Dean Rasheed <dean.a.rasheed@gmail.com> writes:
> This fixes an overflow error when using the numeric * operator if the
> result has more than 16383 digits after the decimal point by rounding
> the result. Overflow errors should only occur if the result has too
> many digits *before* the decimal point.

I think this needs a bit more thought.  Before, a case like
    select 1e-16000 * 1e-16000;
produced
    ERROR:  value overflows numeric format
Now you get an exact zero (with a lot of trailing zeroes, but still
it's just zero).  Doesn't that represent catastrophic loss of
precision?

In general, I'm disturbed that we just threw away the previous
promise that numeric multiplication results were exact.  That
seems like a pretty fundamental property --- which is stated
in so many words in the manual, btw --- and I'm not sure I want
to give it up.

            regards, tom lane

On Sat, 10 Jul 2021 at 16:01, Tom Lane <tgl@sss.pgh.pa.us> wrote:
>
> I think this needs a bit more thought.  Before, a case like
>         select 1e-16000 * 1e-16000;
> produced
>         ERROR:  value overflows numeric format
> Now you get an exact zero (with a lot of trailing zeroes, but still
> it's just zero).  Doesn't that represent catastrophic loss of
> precision?

Hmm, "overflow" isn't a great result for that case either.

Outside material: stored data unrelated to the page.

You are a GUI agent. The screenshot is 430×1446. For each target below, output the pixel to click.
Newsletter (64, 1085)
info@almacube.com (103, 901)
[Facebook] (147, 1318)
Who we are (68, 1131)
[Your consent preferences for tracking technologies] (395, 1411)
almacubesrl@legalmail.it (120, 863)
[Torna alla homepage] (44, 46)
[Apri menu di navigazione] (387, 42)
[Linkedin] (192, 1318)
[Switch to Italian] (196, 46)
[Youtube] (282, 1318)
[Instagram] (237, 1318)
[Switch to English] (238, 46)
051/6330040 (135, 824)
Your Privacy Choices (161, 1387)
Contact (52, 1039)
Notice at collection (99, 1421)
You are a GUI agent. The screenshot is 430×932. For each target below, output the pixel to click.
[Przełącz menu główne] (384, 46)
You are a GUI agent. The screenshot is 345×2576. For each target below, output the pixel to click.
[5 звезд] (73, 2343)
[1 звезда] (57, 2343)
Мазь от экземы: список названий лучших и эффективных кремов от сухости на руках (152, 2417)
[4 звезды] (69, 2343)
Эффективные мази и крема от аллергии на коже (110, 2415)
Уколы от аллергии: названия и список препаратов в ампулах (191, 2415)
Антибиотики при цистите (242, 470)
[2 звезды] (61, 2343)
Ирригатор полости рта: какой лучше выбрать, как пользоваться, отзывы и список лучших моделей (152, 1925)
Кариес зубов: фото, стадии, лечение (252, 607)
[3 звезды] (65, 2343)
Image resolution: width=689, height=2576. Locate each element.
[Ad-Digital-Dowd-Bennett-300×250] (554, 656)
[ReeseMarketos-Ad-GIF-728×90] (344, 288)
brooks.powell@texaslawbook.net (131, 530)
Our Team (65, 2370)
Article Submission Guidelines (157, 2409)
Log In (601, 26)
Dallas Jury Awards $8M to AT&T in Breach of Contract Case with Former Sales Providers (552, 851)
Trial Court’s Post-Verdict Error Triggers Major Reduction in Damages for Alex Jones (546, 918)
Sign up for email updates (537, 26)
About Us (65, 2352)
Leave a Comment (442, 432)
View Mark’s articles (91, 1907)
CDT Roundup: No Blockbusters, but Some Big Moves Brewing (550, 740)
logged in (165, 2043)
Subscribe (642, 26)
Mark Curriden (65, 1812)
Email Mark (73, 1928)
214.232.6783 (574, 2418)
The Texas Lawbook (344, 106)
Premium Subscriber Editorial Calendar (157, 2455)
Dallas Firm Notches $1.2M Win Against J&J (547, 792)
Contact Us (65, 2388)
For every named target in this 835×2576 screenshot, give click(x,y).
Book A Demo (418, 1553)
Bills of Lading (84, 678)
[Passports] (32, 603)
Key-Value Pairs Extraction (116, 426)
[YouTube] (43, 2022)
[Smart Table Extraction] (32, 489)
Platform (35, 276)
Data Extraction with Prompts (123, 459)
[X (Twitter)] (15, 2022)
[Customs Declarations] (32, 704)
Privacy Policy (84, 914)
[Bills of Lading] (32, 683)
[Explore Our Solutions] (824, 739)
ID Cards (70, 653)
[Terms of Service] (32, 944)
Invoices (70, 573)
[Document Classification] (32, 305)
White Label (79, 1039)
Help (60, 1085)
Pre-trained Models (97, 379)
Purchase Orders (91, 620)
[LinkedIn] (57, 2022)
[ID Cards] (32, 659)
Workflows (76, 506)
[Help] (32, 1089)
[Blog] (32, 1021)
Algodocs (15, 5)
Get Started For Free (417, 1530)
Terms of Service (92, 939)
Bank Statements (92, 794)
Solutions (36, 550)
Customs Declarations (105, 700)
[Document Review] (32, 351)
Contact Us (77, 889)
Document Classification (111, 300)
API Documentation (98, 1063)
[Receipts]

Zero is the
closest we can get to the exact result with a fixed number of digits
after the decimal point.

> In general, I'm disturbed that we just threw away the previous
> promise that numeric multiplication results were exact.  That
> seems like a pretty fundamental property --- which is stated
> in so many words in the manual, btw --- and I'm not sure I want
> to give it up.

Perhaps we should amend the statement about numeric multiplication to
say that it's exact within the limits of the numeric type's supported
scale, which we also document in the manual as 16383.

That seems a lot better than throwing an overflow error for a result
that isn't very big, which limits what's possible with numeric
multiplication to much less than 16383 digits.

Regards,
Dean